**Records supplied**
"""
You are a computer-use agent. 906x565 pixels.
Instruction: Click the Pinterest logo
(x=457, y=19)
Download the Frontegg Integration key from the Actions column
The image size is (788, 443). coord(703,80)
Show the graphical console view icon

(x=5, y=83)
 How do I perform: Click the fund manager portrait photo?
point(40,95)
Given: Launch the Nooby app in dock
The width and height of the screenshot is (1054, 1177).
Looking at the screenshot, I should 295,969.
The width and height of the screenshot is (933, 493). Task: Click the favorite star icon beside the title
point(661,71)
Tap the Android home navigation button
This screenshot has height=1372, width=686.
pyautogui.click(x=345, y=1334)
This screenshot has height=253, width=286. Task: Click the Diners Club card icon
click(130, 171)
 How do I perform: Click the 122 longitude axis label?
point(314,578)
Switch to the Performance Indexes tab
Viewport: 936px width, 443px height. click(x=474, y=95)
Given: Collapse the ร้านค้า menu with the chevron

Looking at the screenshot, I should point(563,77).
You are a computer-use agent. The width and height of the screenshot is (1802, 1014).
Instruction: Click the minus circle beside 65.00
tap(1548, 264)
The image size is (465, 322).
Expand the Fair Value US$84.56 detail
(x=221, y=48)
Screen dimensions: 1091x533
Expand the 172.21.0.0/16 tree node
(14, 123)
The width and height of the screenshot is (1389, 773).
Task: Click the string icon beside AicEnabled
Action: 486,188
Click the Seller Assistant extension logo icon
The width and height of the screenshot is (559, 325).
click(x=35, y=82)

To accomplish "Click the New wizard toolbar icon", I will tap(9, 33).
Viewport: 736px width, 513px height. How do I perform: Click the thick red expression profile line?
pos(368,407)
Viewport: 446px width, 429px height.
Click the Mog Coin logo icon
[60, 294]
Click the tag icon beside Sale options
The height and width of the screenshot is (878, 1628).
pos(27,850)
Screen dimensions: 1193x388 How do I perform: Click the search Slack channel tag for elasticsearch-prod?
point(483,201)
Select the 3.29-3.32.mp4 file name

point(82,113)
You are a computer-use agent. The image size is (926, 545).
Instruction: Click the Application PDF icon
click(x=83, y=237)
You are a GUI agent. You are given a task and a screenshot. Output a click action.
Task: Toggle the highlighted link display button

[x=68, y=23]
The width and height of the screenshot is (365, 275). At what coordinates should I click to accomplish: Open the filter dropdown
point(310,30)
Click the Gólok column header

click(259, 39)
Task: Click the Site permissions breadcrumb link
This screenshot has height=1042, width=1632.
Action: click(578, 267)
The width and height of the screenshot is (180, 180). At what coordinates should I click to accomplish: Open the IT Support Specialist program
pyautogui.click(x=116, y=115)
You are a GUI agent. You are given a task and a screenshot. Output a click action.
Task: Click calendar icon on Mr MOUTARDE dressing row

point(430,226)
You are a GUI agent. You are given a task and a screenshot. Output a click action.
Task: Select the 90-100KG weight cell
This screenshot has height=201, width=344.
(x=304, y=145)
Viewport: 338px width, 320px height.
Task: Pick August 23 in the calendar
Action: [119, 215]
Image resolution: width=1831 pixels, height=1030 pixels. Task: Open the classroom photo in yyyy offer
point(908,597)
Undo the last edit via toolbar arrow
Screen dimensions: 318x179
"""
The response must restate every entry word for word.

**Response box**
You are a computer-use agent. 906x565 pixels.
Instruction: Click the Pinterest logo
(x=457, y=19)
Download the Frontegg Integration key from the Actions column
The image size is (788, 443). coord(703,80)
Show the graphical console view icon

(x=5, y=83)
 How do I perform: Click the fund manager portrait photo?
point(40,95)
Given: Launch the Nooby app in dock
The width and height of the screenshot is (1054, 1177).
Looking at the screenshot, I should 295,969.
The width and height of the screenshot is (933, 493). Task: Click the favorite star icon beside the title
point(661,71)
Tap the Android home navigation button
This screenshot has height=1372, width=686.
pyautogui.click(x=345, y=1334)
This screenshot has height=253, width=286. Task: Click the Diners Club card icon
click(130, 171)
 How do I perform: Click the 122 longitude axis label?
point(314,578)
Switch to the Performance Indexes tab
Viewport: 936px width, 443px height. click(x=474, y=95)
Given: Collapse the ร้านค้า menu with the chevron

Looking at the screenshot, I should point(563,77).
You are a computer-use agent. The width and height of the screenshot is (1802, 1014).
Instruction: Click the minus circle beside 65.00
tap(1548, 264)
The image size is (465, 322).
Expand the Fair Value US$84.56 detail
(x=221, y=48)
Screen dimensions: 1091x533
Expand the 172.21.0.0/16 tree node
(14, 123)
The width and height of the screenshot is (1389, 773).
Task: Click the string icon beside AicEnabled
Action: 486,188
Click the Seller Assistant extension logo icon
The width and height of the screenshot is (559, 325).
click(x=35, y=82)

To accomplish "Click the New wizard toolbar icon", I will tap(9, 33).
Viewport: 736px width, 513px height. How do I perform: Click the thick red expression profile line?
pos(368,407)
Viewport: 446px width, 429px height.
Click the Mog Coin logo icon
[60, 294]
Click the tag icon beside Sale options
The height and width of the screenshot is (878, 1628).
pos(27,850)
Screen dimensions: 1193x388 How do I perform: Click the search Slack channel tag for elasticsearch-prod?
point(483,201)
Select the 3.29-3.32.mp4 file name

point(82,113)
You are a computer-use agent. The image size is (926, 545).
Instruction: Click the Application PDF icon
click(x=83, y=237)
You are a GUI agent. You are given a task and a screenshot. Output a click action.
Task: Toggle the highlighted link display button

[x=68, y=23]
The width and height of the screenshot is (365, 275). At what coordinates should I click to accomplish: Open the filter dropdown
point(310,30)
Click the Gólok column header

click(259, 39)
Task: Click the Site permissions breadcrumb link
This screenshot has height=1042, width=1632.
Action: click(578, 267)
The width and height of the screenshot is (180, 180). At what coordinates should I click to accomplish: Open the IT Support Specialist program
pyautogui.click(x=116, y=115)
You are a GUI agent. You are given a task and a screenshot. Output a click action.
Task: Click calendar icon on Mr MOUTARDE dressing row

point(430,226)
You are a GUI agent. You are given a task and a screenshot. Output a click action.
Task: Select the 90-100KG weight cell
This screenshot has height=201, width=344.
(x=304, y=145)
Viewport: 338px width, 320px height.
Task: Pick August 23 in the calendar
Action: [119, 215]
Image resolution: width=1831 pixels, height=1030 pixels. Task: Open the classroom photo in yyyy offer
point(908,597)
Undo the last edit via toolbar arrow
Screen dimensions: 318x179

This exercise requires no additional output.